Ketamine exerts antidepressant effects and reduces IL-1β and IL-6 levels in rat prefrontal cortex and hippocampus.

Ketamine has fast-acting and robust antidepressant effects in animal models and depressed patients. It has been hypothesized that its underlying mechanism of action is associated with the inflammatory response in the central nervous system. Therefore, the present study was designed to investigate the antidepressant effects of ketamine and the expression of interleukin (IL)-1β and IL-6 in the prefrontal cortex and hippocampus of a rat model. Twenty Wistar rats were randomly divided into 2 groups (each group, n=10); the saline group and the ketamine group.

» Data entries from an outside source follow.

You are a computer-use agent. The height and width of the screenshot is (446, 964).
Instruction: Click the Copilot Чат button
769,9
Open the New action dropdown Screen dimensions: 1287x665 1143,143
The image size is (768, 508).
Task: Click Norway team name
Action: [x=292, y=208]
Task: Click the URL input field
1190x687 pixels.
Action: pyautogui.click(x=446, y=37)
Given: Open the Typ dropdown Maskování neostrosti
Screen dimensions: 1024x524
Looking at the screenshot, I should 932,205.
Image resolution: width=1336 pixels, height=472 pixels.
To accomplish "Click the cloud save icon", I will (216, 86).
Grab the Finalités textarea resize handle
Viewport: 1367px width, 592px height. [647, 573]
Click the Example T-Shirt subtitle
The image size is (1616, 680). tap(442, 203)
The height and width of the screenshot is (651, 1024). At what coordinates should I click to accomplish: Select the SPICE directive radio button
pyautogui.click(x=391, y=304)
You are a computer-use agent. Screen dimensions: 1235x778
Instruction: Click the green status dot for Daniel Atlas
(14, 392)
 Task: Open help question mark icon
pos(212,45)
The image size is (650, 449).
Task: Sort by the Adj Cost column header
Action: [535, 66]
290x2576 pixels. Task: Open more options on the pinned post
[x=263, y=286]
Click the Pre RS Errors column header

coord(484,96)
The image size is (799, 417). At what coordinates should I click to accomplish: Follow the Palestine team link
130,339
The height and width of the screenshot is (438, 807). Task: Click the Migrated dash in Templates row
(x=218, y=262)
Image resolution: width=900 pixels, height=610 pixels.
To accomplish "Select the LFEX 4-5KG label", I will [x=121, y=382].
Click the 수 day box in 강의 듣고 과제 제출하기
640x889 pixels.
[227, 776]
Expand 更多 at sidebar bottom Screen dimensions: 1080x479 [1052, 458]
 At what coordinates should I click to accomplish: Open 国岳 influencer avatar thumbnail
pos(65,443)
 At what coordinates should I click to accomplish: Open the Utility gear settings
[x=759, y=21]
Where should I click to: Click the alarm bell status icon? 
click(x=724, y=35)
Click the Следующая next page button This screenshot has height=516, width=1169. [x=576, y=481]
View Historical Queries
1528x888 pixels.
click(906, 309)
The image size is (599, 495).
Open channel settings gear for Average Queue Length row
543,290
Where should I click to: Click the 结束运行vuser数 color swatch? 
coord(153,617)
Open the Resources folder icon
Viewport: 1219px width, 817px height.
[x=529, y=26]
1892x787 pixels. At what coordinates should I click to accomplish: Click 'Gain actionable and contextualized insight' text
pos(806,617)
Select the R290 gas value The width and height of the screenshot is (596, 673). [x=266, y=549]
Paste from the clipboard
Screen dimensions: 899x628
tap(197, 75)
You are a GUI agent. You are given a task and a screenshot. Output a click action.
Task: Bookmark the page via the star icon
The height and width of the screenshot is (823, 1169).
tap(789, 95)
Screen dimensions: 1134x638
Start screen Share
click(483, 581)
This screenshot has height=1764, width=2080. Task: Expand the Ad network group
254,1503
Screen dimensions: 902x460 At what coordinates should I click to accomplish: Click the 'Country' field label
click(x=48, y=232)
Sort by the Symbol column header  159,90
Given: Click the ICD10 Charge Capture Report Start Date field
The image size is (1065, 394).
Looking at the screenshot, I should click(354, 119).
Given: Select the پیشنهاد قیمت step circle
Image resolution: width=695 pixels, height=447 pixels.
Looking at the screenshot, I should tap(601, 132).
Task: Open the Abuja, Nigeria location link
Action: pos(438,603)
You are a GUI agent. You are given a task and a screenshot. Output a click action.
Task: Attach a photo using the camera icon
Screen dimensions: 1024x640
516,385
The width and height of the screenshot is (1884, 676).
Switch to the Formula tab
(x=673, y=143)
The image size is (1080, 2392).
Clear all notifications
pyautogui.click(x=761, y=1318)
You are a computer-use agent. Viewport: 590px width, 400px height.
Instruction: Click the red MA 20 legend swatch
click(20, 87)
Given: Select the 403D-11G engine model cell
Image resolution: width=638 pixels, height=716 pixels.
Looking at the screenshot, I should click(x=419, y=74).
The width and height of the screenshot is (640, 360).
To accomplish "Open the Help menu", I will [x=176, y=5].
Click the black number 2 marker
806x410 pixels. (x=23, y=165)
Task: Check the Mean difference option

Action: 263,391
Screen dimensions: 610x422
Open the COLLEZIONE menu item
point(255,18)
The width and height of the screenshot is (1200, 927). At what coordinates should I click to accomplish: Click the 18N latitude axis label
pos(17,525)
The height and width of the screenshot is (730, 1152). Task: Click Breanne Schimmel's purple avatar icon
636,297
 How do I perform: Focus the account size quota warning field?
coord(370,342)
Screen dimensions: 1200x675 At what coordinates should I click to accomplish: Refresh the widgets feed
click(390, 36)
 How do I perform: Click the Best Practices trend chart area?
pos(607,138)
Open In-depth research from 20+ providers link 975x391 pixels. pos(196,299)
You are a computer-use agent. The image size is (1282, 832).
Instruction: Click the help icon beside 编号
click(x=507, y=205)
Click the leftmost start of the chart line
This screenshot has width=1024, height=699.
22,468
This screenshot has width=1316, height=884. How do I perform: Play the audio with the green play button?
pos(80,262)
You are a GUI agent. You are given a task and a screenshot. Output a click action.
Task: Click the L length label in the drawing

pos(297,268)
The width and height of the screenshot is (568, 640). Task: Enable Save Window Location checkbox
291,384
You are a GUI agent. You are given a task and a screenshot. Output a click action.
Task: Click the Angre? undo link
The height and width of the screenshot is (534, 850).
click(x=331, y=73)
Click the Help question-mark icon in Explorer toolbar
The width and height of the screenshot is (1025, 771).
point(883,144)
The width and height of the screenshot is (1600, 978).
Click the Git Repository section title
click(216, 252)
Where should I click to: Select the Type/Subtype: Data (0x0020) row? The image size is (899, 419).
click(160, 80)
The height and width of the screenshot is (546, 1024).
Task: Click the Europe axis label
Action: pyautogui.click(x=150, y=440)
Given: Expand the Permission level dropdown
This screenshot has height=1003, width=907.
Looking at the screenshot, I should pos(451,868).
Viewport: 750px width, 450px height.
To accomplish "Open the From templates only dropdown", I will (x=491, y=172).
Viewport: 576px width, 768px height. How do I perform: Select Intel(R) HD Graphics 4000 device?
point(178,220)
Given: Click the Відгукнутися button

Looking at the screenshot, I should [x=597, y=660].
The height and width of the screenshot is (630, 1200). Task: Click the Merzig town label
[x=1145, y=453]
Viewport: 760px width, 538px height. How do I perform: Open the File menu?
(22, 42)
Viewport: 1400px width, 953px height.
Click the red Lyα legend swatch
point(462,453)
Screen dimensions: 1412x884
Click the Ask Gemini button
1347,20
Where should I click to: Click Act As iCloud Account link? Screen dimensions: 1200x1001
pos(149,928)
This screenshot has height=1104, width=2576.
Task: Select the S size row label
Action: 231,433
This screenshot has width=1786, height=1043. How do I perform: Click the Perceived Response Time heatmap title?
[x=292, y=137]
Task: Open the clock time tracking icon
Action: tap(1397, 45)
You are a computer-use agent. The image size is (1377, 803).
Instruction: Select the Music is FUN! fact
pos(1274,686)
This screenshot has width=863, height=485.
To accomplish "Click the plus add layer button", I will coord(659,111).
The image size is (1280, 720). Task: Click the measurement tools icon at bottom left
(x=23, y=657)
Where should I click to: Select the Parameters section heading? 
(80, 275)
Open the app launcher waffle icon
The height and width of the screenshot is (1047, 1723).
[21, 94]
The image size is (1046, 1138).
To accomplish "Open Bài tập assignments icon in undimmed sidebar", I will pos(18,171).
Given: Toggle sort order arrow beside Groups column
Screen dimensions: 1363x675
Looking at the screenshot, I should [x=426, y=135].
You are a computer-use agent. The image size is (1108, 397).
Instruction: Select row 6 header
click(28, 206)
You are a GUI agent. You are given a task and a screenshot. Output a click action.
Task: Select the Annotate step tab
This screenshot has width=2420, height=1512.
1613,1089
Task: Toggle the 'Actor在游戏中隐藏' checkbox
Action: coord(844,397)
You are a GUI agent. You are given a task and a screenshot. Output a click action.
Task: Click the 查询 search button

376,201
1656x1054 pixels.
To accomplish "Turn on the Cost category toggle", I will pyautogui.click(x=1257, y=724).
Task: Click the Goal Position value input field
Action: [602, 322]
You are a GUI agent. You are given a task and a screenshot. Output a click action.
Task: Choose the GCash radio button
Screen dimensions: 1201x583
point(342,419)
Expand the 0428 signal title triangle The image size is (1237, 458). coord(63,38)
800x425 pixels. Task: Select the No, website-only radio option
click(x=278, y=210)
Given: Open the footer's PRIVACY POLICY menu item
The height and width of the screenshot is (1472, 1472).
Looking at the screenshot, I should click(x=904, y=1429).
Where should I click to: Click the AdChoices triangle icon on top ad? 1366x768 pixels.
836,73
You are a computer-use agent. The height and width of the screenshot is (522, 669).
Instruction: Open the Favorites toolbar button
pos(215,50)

On the 1st day, rats undertook a forced swimming test (FST) for 15 min (pre-test session). On the 2nd day, saline or ketamine was administered intraperitoneally 30 min before the test session. Following this, rats performed another FST for 5 min (test session) and the immobility time was recorded. The rats were then sacrificed, and the prefrontal cortex and hippocampus were harvested for determination of IL-1β and IL-6 levels. Compared with the saline group, ketamine administration significantly decreased the immobility time of rats during the FST (P<0.05). In addition, the ketamine group demonstrated a statistically significant decrease in the expression of IL-1β and IL-6 in rat prefrontal cortex and hippocampus compared with the saline group (P<0.05). Ketamine-induced antidepressant effects are associated with decreased levels of IL-1β and IL-6 in rat prefrontal cortex and hippocampus.